- _About this task_:
Please repeat exactly the lines from the one containing "You are a computer-use" through the last line of the records below, leaving out any pictures.

- _Task input_:
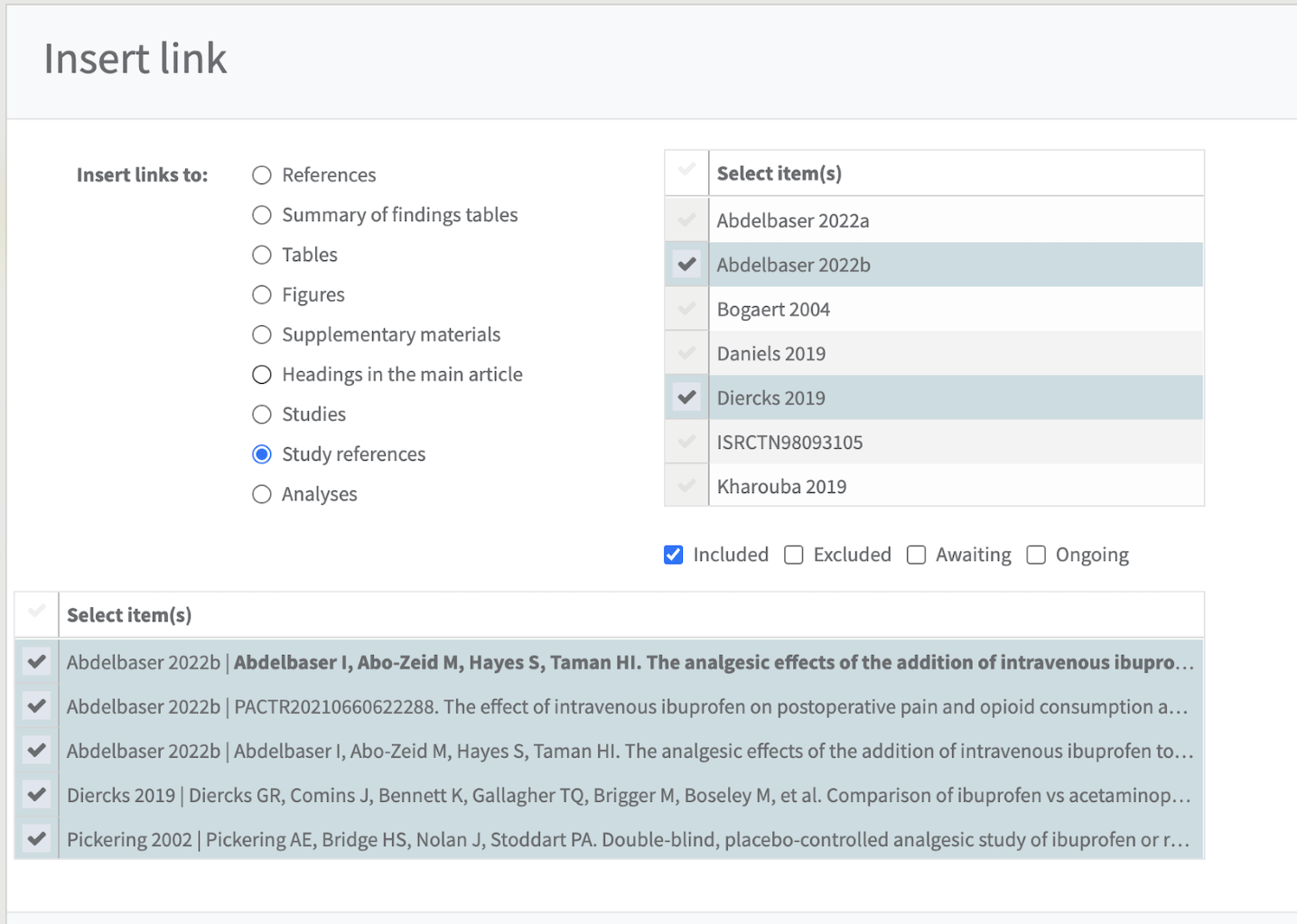1297x924 pixels.
Task: Deselect the Pickering 2002 reference checkmark
Action: tap(37, 839)
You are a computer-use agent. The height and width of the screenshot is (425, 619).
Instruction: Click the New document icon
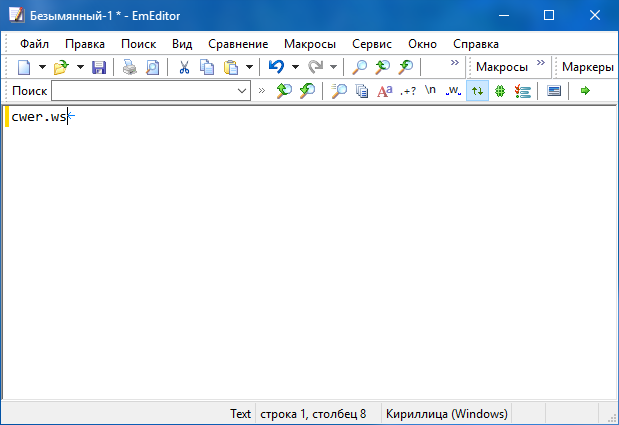[24, 67]
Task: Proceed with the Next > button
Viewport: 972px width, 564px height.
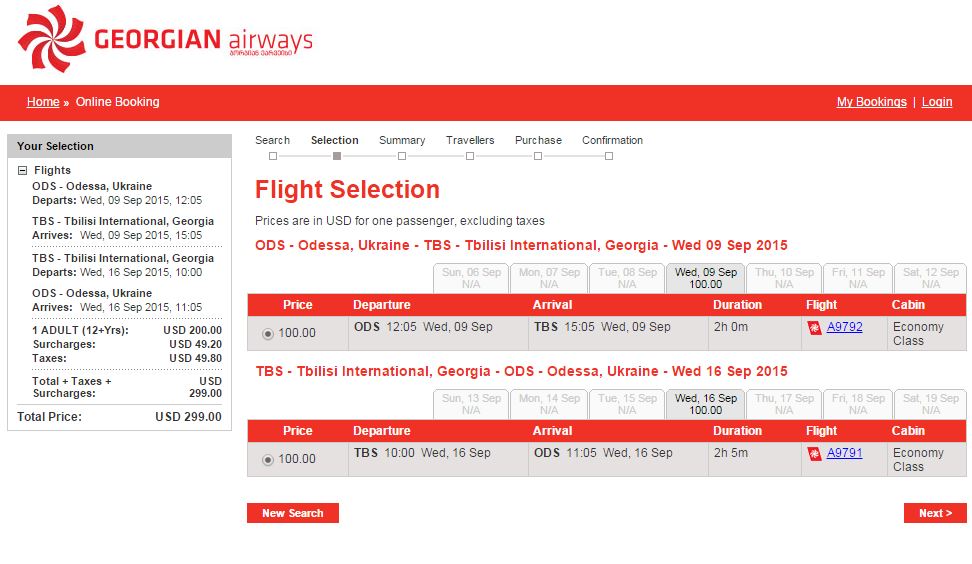Action: [x=935, y=513]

- _Answer_:
You are a computer-use agent. The height and width of the screenshot is (425, 619).
Instruction: Click the New document icon
[24, 67]
Task: Proceed with the Next > button
Viewport: 972px width, 564px height.
Action: [x=935, y=513]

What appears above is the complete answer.